In the records below, find the line with "The height and width of the screenshot is (118, 219).", then copy each line exactly until you have copied the line with "This screenshot has width=944, height=531.". Leave any picture out.
*-*-*
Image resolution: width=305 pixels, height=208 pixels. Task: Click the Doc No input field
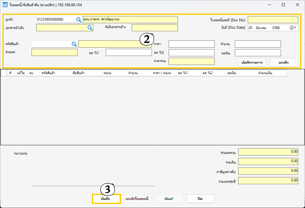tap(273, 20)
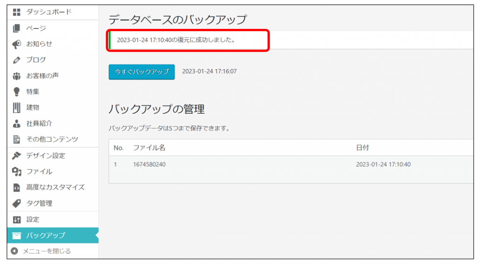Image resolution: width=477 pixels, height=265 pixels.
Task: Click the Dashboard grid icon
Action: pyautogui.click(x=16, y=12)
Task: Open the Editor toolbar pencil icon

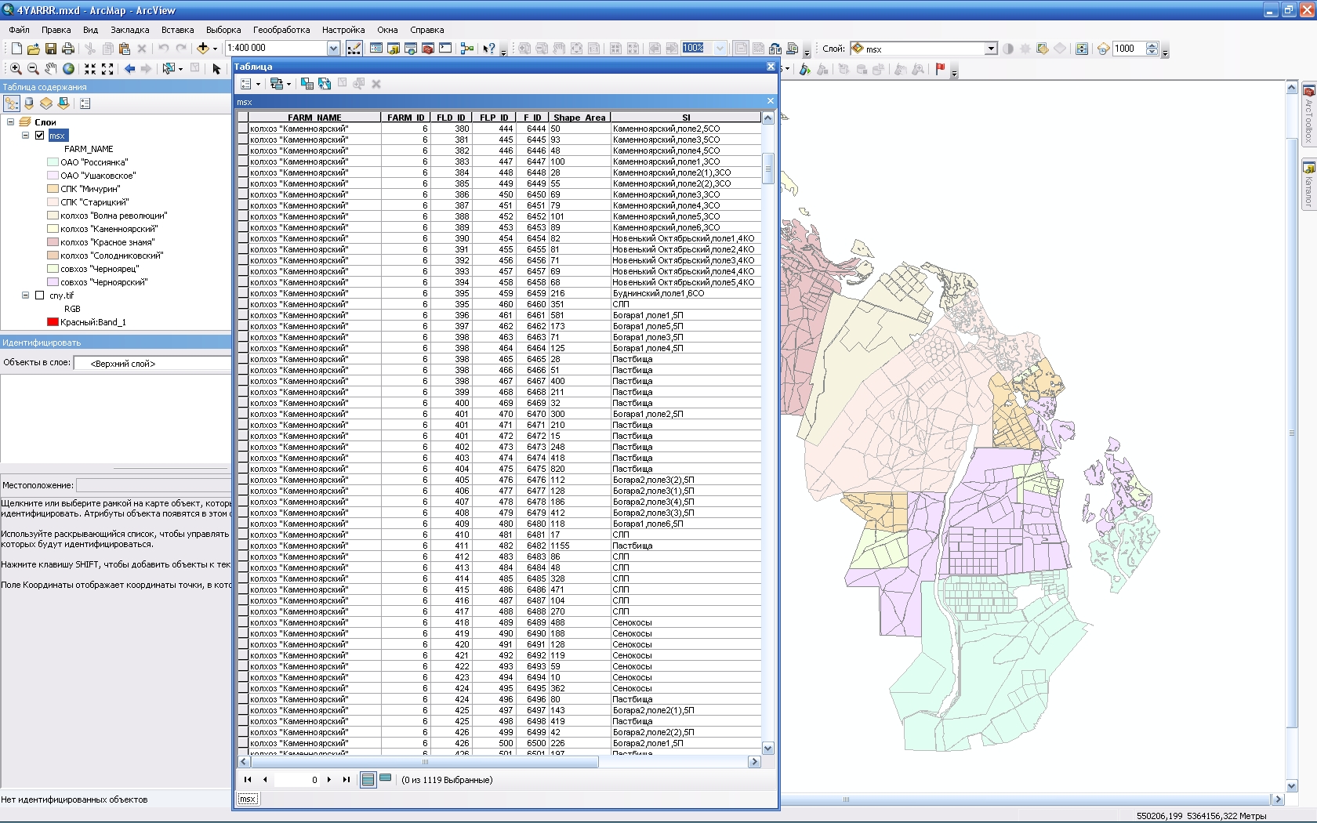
*-*-*
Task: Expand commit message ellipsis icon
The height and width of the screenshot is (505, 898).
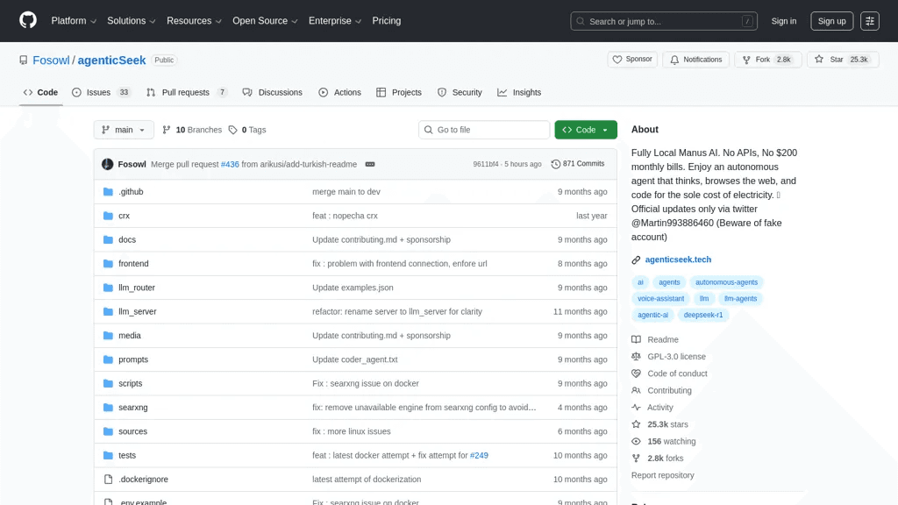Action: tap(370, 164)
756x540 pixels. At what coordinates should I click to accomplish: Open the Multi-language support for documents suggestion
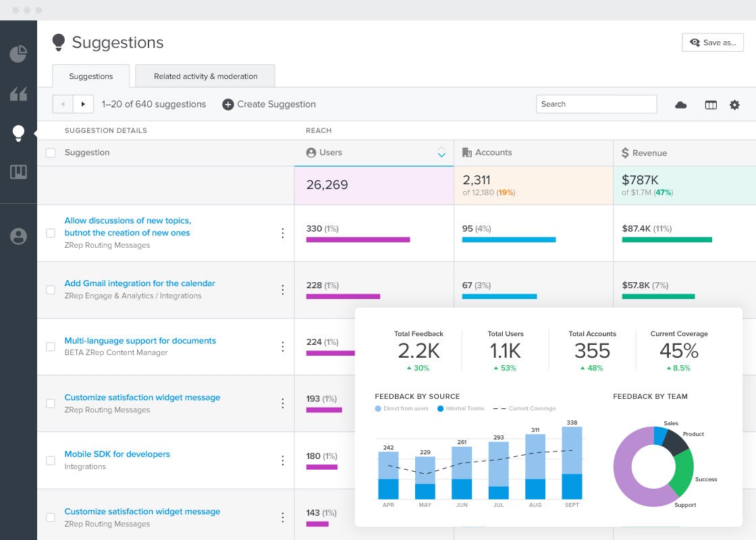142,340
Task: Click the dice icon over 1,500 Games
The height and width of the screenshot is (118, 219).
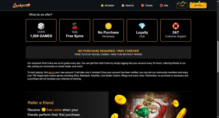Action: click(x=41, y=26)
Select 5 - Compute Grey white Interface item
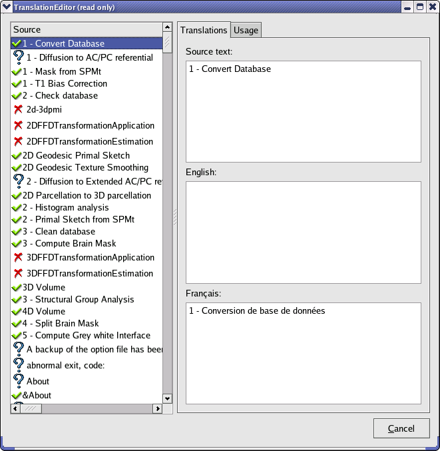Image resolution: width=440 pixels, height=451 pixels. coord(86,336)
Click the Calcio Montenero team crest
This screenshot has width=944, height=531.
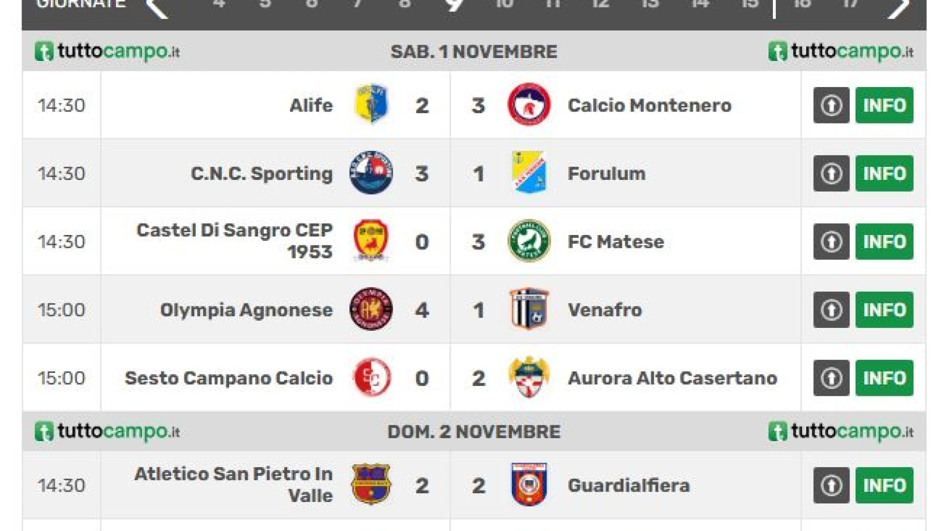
*-*-*
▶ _Reply to the task_
The height and width of the screenshot is (118, 219).
Action: click(x=41, y=26)
Select 5 - Compute Grey white Interface item
Image resolution: width=440 pixels, height=451 pixels. coord(86,336)
Click the Calcio Montenero team crest
This screenshot has width=944, height=531.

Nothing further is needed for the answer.